Source records:
* * * * * * * * *

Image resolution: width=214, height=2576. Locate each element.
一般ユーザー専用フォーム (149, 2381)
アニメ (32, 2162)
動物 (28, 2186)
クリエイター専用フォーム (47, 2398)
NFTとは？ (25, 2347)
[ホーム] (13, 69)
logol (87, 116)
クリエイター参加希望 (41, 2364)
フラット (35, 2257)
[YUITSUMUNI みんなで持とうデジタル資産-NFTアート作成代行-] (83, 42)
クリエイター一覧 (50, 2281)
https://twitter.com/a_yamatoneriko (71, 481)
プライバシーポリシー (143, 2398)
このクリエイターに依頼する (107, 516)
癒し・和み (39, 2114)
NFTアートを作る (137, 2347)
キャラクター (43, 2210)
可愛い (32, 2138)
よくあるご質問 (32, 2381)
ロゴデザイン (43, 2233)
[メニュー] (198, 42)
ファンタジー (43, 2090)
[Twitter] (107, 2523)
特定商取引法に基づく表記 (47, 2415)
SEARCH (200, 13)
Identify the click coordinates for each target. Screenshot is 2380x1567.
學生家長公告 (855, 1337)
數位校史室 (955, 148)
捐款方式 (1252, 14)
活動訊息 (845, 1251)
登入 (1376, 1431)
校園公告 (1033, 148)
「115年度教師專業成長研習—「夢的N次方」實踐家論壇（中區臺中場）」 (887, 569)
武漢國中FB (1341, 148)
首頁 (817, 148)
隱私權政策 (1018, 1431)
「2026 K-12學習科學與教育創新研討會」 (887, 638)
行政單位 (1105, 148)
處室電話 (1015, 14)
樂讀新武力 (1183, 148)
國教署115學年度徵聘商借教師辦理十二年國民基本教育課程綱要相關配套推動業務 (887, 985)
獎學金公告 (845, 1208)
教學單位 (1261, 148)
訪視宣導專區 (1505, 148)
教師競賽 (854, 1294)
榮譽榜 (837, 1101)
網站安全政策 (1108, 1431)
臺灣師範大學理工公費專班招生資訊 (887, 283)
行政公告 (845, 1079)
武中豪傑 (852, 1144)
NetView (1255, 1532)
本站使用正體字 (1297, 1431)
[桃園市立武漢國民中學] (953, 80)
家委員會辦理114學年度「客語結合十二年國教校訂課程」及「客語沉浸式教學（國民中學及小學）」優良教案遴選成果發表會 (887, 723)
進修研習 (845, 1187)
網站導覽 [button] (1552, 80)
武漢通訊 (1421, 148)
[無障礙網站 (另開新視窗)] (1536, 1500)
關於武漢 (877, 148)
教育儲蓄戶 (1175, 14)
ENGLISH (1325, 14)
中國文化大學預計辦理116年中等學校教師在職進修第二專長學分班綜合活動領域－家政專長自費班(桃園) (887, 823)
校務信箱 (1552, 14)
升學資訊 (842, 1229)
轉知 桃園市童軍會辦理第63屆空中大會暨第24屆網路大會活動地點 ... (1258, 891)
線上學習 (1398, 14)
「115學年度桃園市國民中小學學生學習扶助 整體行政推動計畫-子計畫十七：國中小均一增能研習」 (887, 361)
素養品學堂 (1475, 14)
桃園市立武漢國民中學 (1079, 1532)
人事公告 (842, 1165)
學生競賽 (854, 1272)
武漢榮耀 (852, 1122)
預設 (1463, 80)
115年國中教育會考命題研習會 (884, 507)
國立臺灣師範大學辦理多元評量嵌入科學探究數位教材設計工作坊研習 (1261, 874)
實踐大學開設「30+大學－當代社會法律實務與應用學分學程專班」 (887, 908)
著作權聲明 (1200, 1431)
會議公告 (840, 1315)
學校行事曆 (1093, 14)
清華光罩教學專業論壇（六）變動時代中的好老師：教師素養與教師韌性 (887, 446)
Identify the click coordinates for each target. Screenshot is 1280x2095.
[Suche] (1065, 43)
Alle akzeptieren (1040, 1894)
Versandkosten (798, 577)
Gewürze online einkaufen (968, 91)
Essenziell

* * * * * * * * *

For this exercise, output the entries above exactly as written.

### Output below
Image resolution: width=214, height=2576. Locate each element.
一般ユーザー専用フォーム (149, 2381)
アニメ (32, 2162)
動物 (28, 2186)
クリエイター専用フォーム (47, 2398)
NFTとは？ (25, 2347)
[ホーム] (13, 69)
logol (87, 116)
クリエイター参加希望 (41, 2364)
フラット (35, 2257)
[YUITSUMUNI みんなで持とうデジタル資産-NFTアート作成代行-] (83, 42)
クリエイター一覧 (50, 2281)
https://twitter.com/a_yamatoneriko (71, 481)
プライバシーポリシー (143, 2398)
このクリエイターに依頼する (107, 516)
癒し・和み (39, 2114)
NFTアートを作る (137, 2347)
キャラクター (43, 2210)
可愛い (32, 2138)
よくあるご質問 (32, 2381)
ロゴデザイン (43, 2233)
[メニュー] (198, 42)
ファンタジー (43, 2090)
[Twitter] (107, 2523)
特定商取引法に基づく表記 (47, 2415)
SEARCH (200, 13)
Identify the click coordinates for each target. Screenshot is 2380x1567.
學生家長公告 (855, 1337)
數位校史室 (955, 148)
捐款方式 (1252, 14)
活動訊息 (845, 1251)
登入 (1376, 1431)
校園公告 (1033, 148)
「115年度教師專業成長研習—「夢的N次方」實踐家論壇（中區臺中場）」 (887, 569)
武漢國中FB (1341, 148)
首頁 (817, 148)
隱私權政策 (1018, 1431)
「2026 K-12學習科學與教育創新研討會」 (887, 638)
行政單位 (1105, 148)
處室電話 (1015, 14)
樂讀新武力 (1183, 148)
國教署115學年度徵聘商借教師辦理十二年國民基本教育課程綱要相關配套推動業務 (887, 985)
獎學金公告 (845, 1208)
教學單位 (1261, 148)
訪視宣導專區 (1505, 148)
教師競賽 (854, 1294)
榮譽榜 (837, 1101)
網站安全政策 (1108, 1431)
臺灣師範大學理工公費專班招生資訊 (887, 283)
行政公告 (845, 1079)
武中豪傑 (852, 1144)
NetView (1255, 1532)
本站使用正體字 (1297, 1431)
[桃園市立武漢國民中學] (953, 80)
家委員會辦理114學年度「客語結合十二年國教校訂課程」及「客語沉浸式教學（國民中學及小學）」優良教案遴選成果發表會 (887, 723)
進修研習 (845, 1187)
網站導覽 [button] (1552, 80)
武漢通訊 (1421, 148)
[無障礙網站 (另開新視窗)] (1536, 1500)
關於武漢 (877, 148)
教育儲蓄戶 (1175, 14)
ENGLISH (1325, 14)
中國文化大學預計辦理116年中等學校教師在職進修第二專長學分班綜合活動領域－家政專長自費班(桃園) (887, 823)
校務信箱 (1552, 14)
升學資訊 (842, 1229)
轉知 桃園市童軍會辦理第63屆空中大會暨第24屆網路大會活動地點 ... (1258, 891)
線上學習 (1398, 14)
「115學年度桃園市國民中小學學生學習扶助 整體行政推動計畫-子計畫十七：國中小均一增能研習」 (887, 361)
素養品學堂 (1475, 14)
桃園市立武漢國民中學 (1079, 1532)
人事公告 (842, 1165)
學生競賽 (854, 1272)
武漢榮耀 (852, 1122)
預設 (1463, 80)
115年國中教育會考命題研習會 (884, 507)
國立臺灣師範大學辦理多元評量嵌入科學探究數位教材設計工作坊研習 (1261, 874)
實踐大學開設「30+大學－當代社會法律實務與應用學分學程專班」 (887, 908)
著作權聲明 (1200, 1431)
會議公告 (840, 1315)
學校行事曆 (1093, 14)
清華光罩教學專業論壇（六）變動時代中的好老師：教師素養與教師韌性 (887, 446)
Identify the click coordinates for each target. Screenshot is 1280x2095.
[Suche] (1065, 43)
Alle akzeptieren (1040, 1894)
Versandkosten (798, 577)
Gewürze online einkaufen (968, 91)
Essenziell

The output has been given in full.